Problem
Consider an example:
program test
integer, parameter :: N = 5
real :: x(N)
!$omp parallel workshare NUM_THREADS(5)
x = get_thread_num()
!$omp end parallel workshare
print *, x
contains
impure elemental integer function get_thread_num()
use omp_lib
get_thread_num = omp_get_thread_num()
! print *, get_thread_num
end function
end program test
Output:
$ flang-new x.f90 -fopenmp && ./a.out
0. 0. 0. 0. 0.
$ gfortran x.f90 -fopenmp && ./a.out
0.00000000 1.00000000 2.00000000 3.00000000 4.00000000
As you can see the assignment is happening in the single thread itself.

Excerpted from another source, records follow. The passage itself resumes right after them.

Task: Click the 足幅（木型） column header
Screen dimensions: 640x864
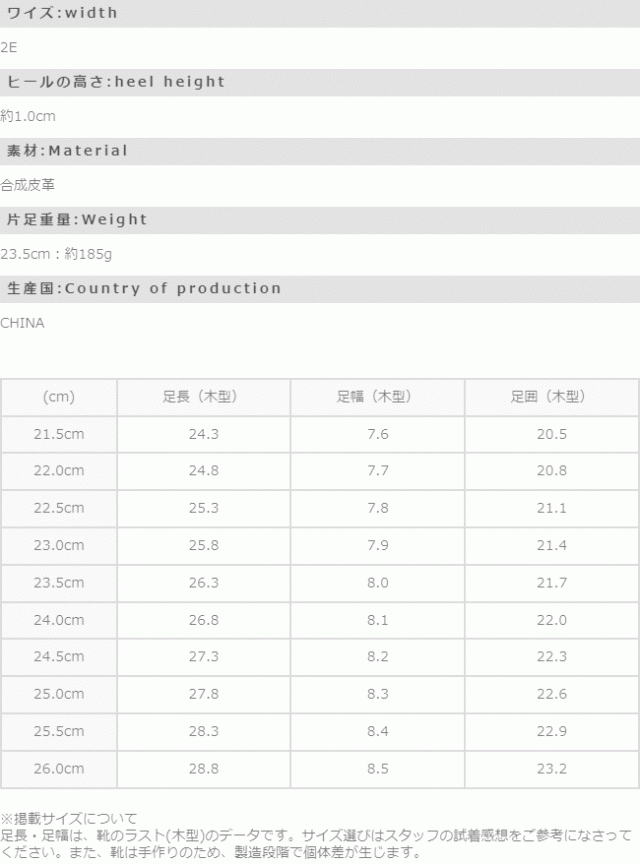Action: (x=378, y=397)
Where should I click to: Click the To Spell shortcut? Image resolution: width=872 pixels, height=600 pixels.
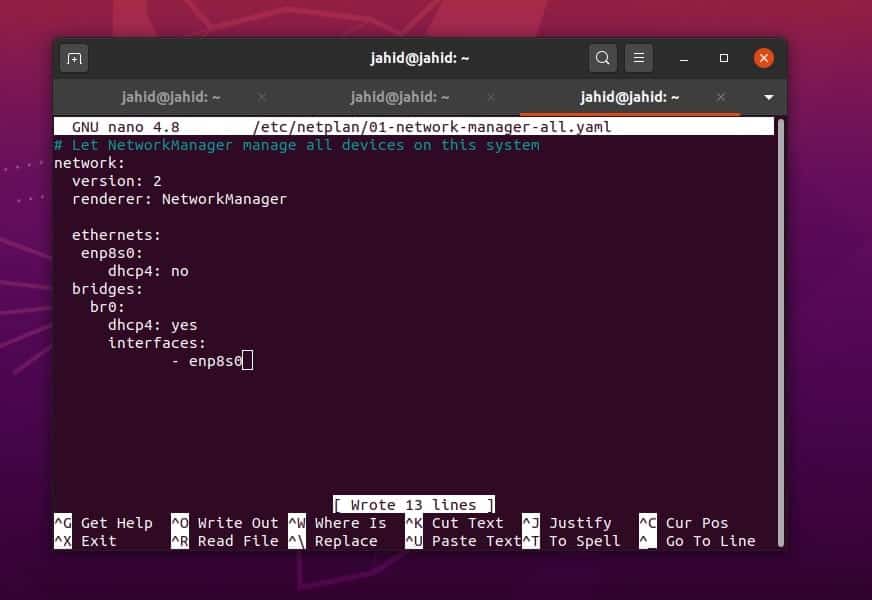tap(572, 541)
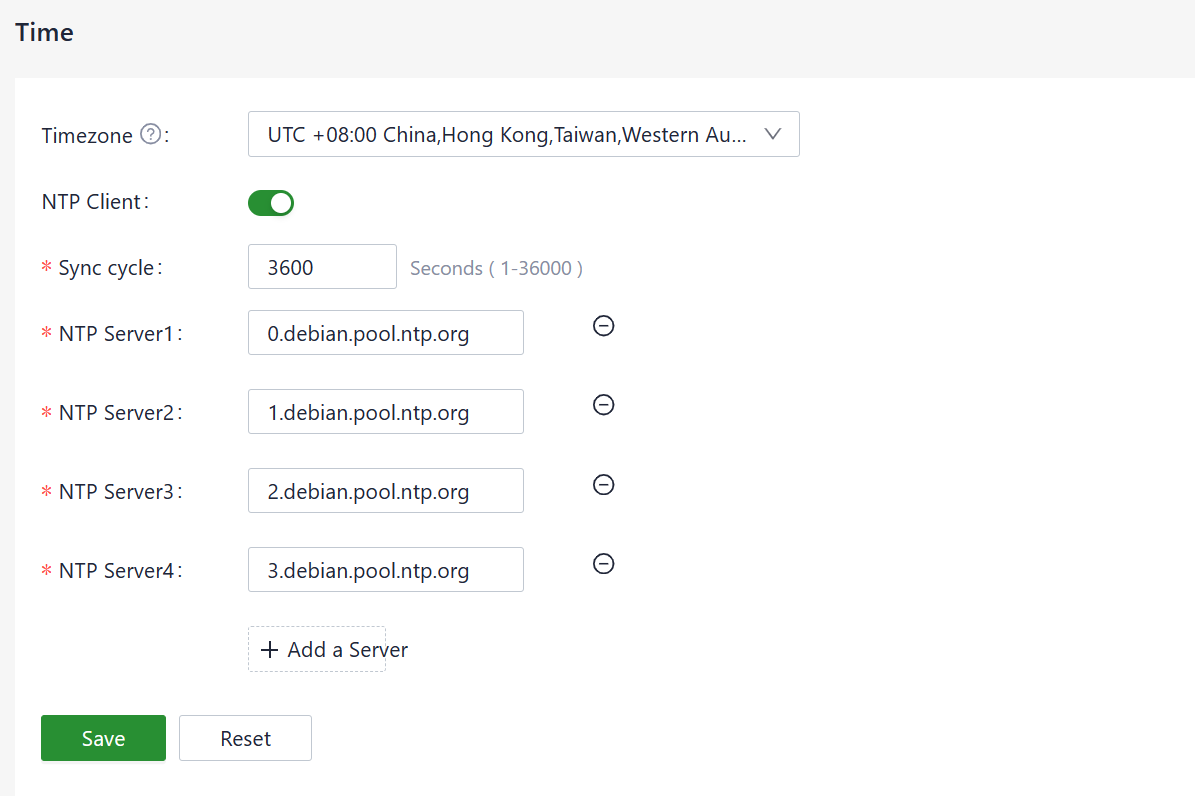Image resolution: width=1195 pixels, height=796 pixels.
Task: Expand the timezone list via the chevron arrow
Action: coord(772,135)
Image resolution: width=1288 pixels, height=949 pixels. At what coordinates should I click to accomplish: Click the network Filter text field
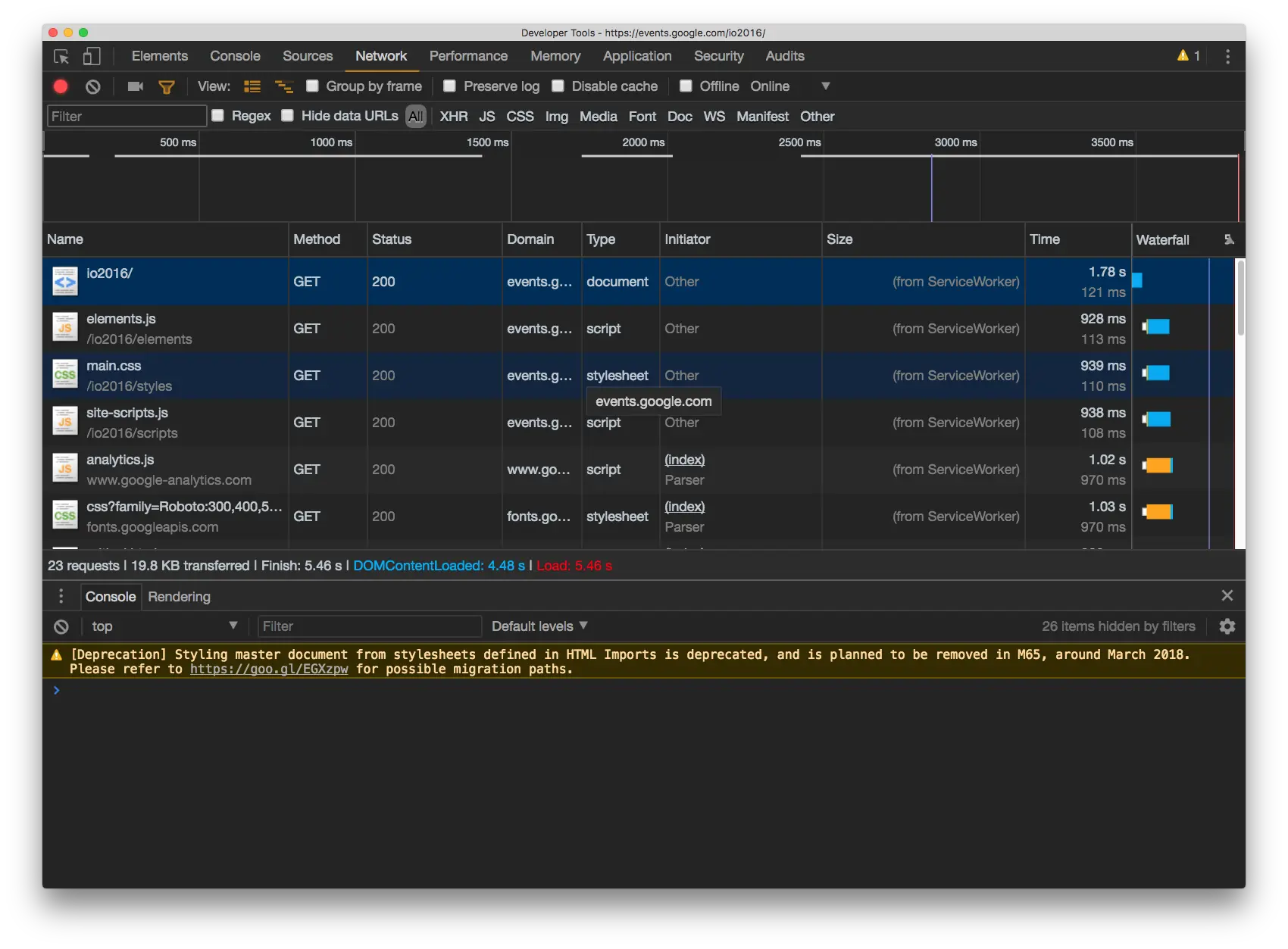click(127, 117)
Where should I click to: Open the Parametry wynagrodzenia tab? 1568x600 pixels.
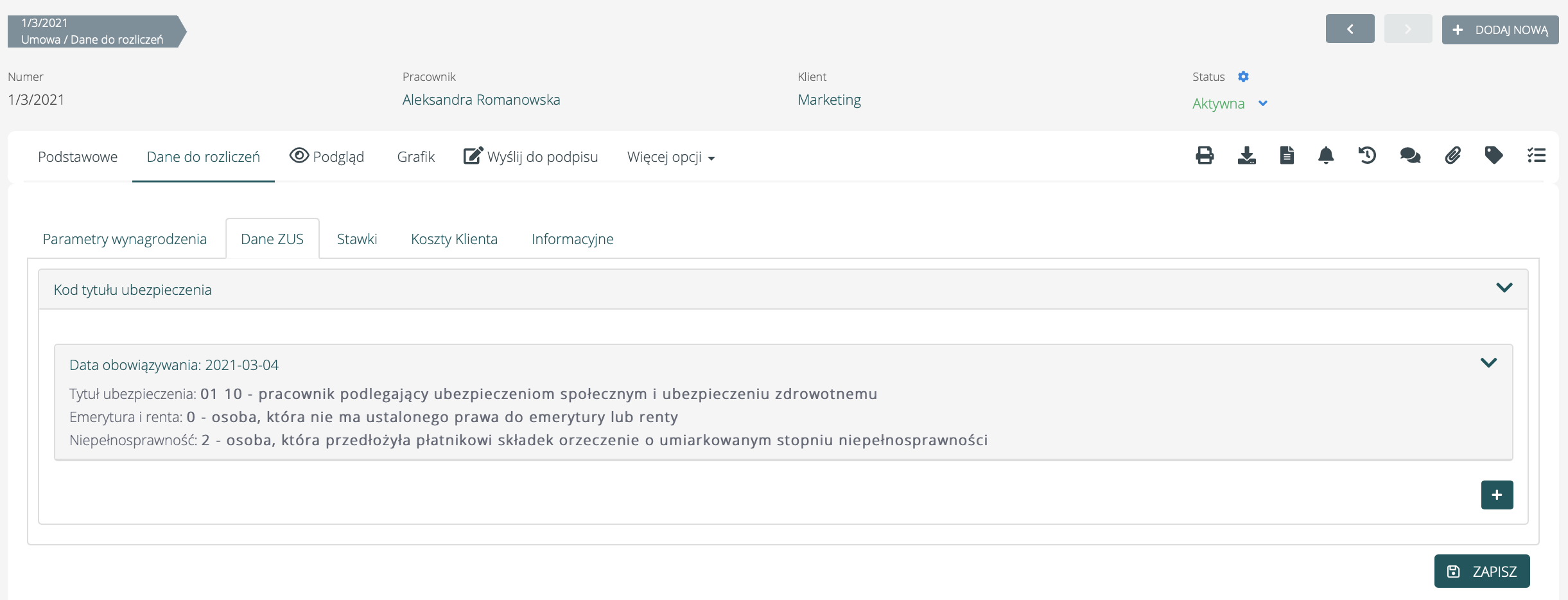(x=125, y=239)
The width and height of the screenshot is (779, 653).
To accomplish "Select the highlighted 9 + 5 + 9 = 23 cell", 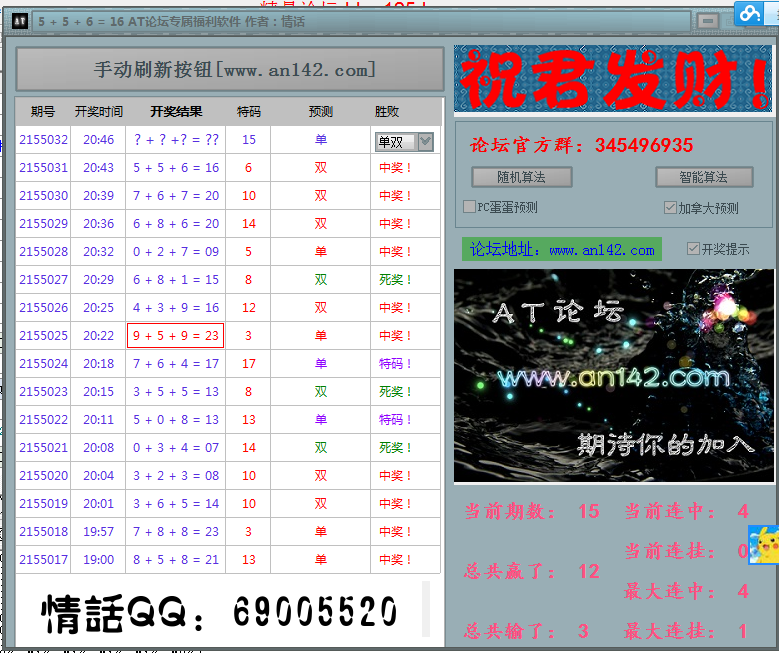I will 176,336.
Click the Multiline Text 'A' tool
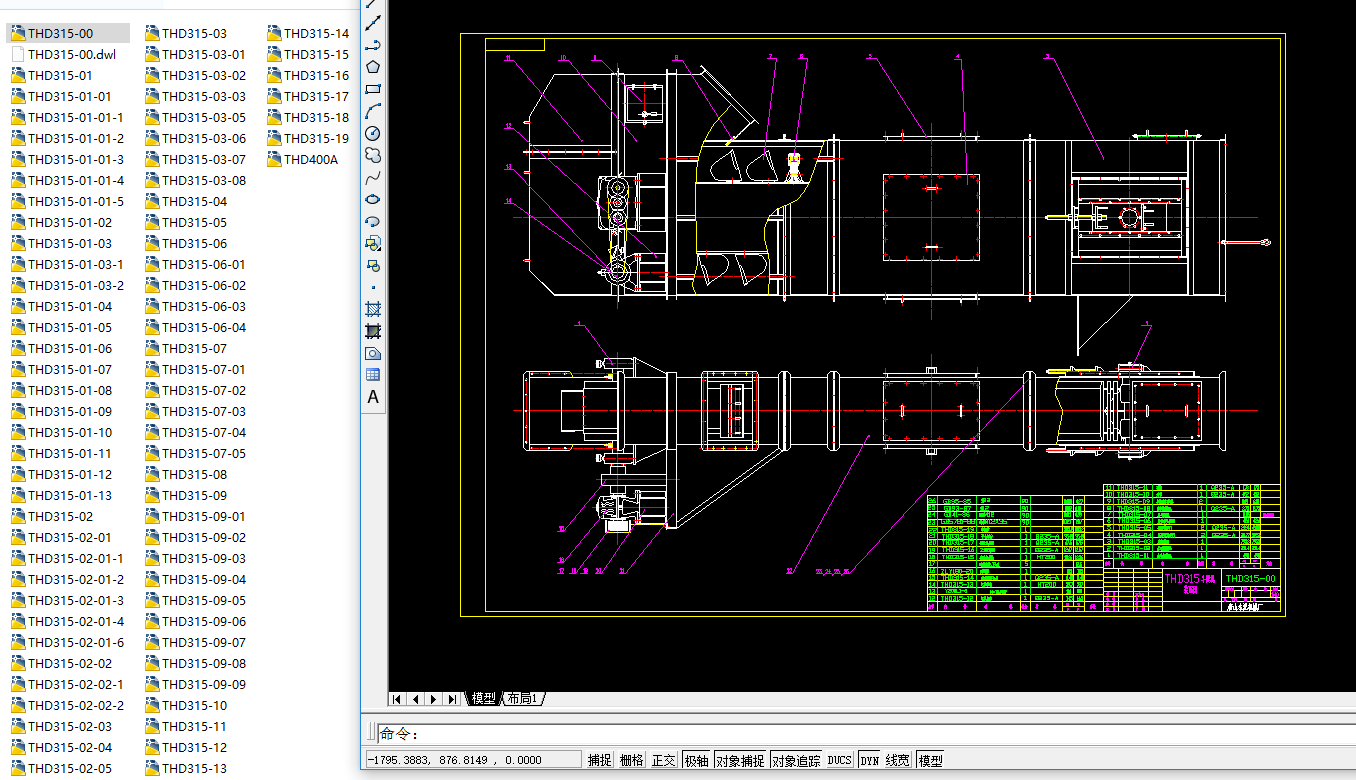Image resolution: width=1356 pixels, height=780 pixels. pos(373,397)
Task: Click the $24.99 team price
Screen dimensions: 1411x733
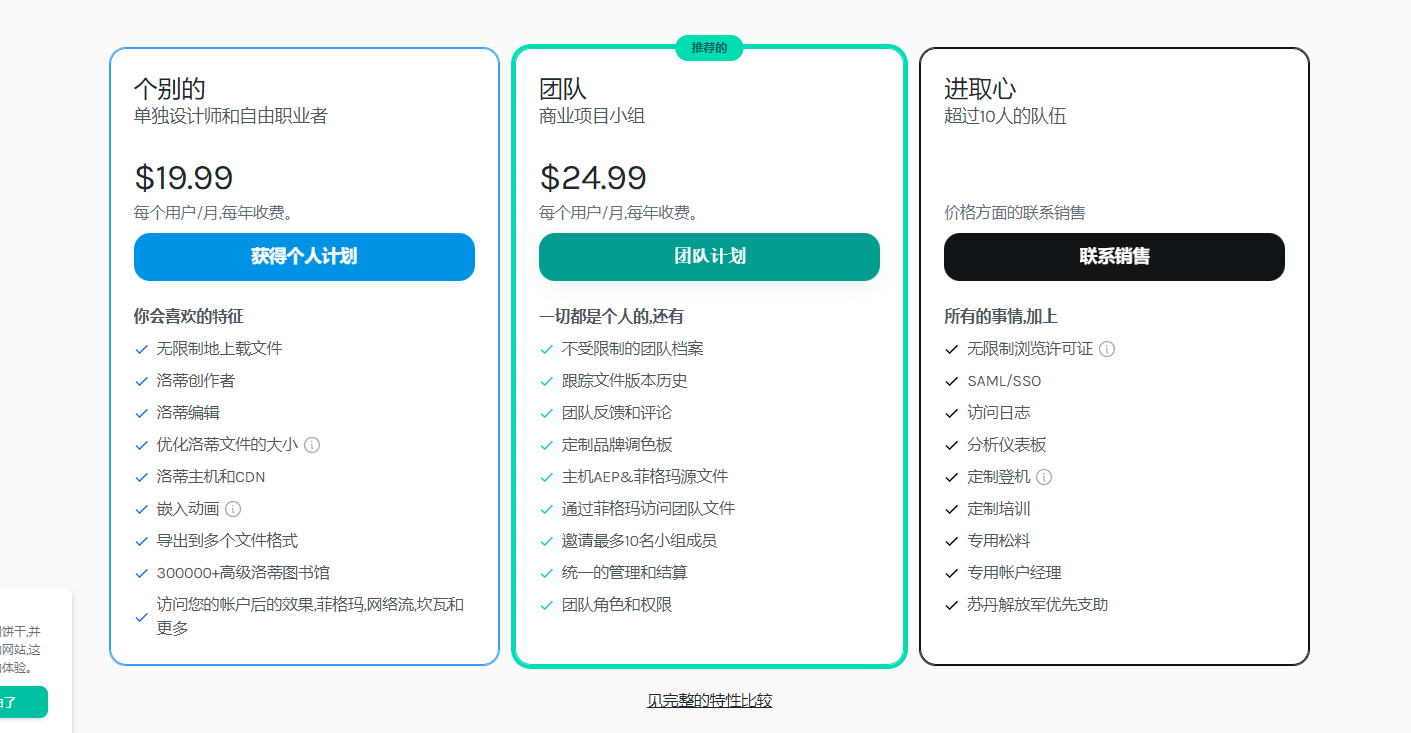Action: click(593, 178)
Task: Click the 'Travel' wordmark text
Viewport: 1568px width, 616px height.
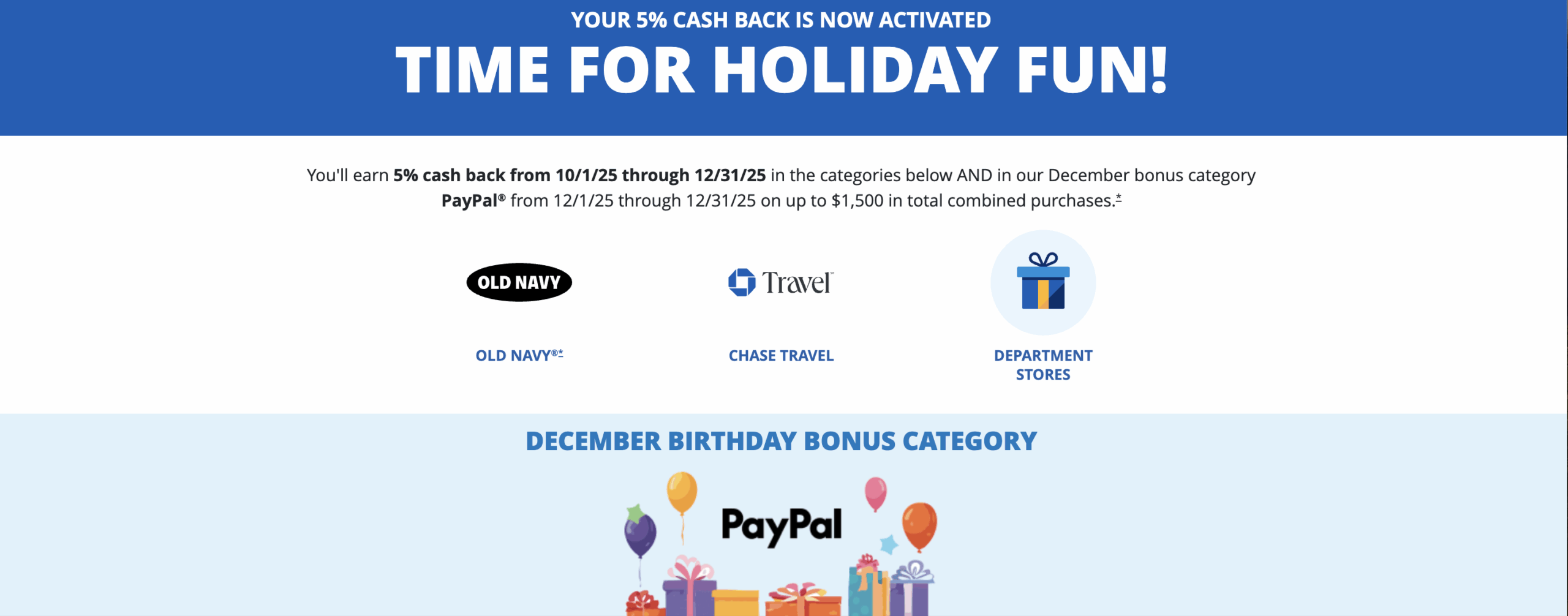Action: click(797, 283)
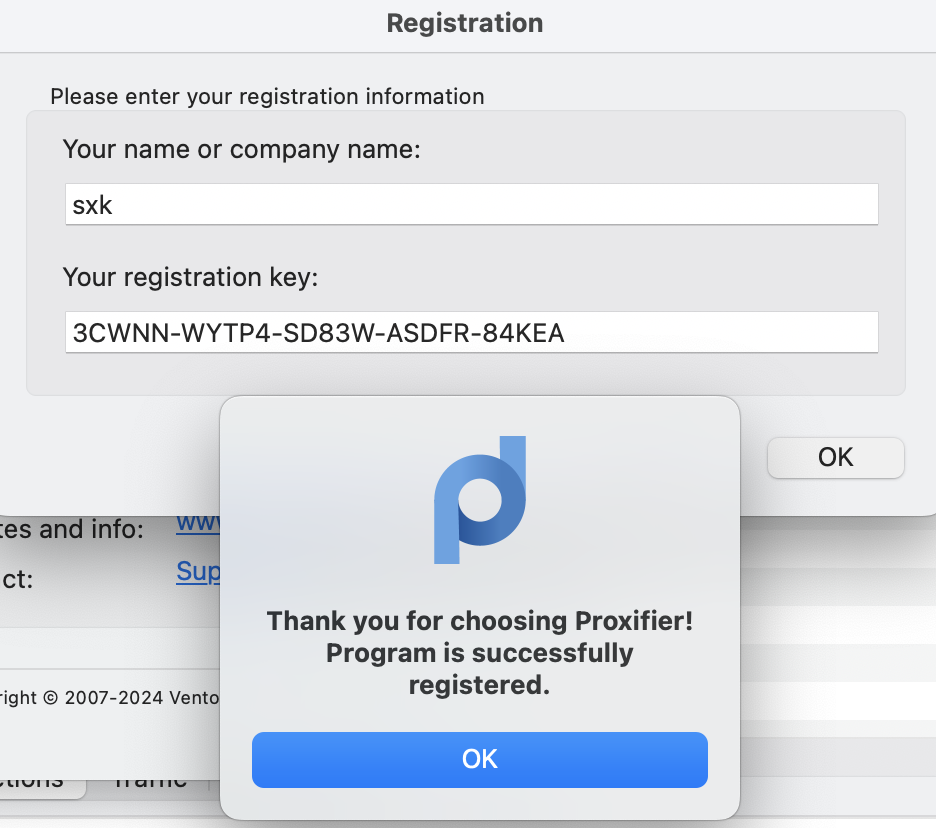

Also, It seems we have implemented a workaround for workshare here: [Flang][OpenMP] : Add a temporary lowering for workshare directive by kiranchandramohan · Pull Request #78268 · llvm/llvm-project · GitHub
FIR
[...]
omp.parallel {
omp.single {
[...]
omp.terminator
}
omp.terminator
}
[...]
The Workshare construct allows only the following
- Array & Scalar assignments
- Forall statements & constructs
- Where statements & constructs
- parallel, critical & atomic constructs
Solution
- Scalar Assignments: Enclose the scalar assignments into single construct.
!$omp parallel workshare
x = x + 1
y = y + 1
[...] ! Other statements
z = z + 1
!$omp end parallel workshare
omp.parallel {
omp.single {
[...] // x = x + 1
[...] // y = y + 1
omp.terminator
}
[...] // Other constructs
omp.single {
[...] // z = z + 1
omp.terminator
}
omp.terminator
}
- Array assignment: Enclose the array assignment within a wsloop construct
!$omp parallel workshare
x = x + 1
!$omp end parallel workshare
omp.parallel {
omp.wsloop ... {
[...] // x = x + 1
}
omp.terminator
}
- Forall statement: No modification
- Where statement: No modification
- Critical and Atomic: No modification (should run on the single thread)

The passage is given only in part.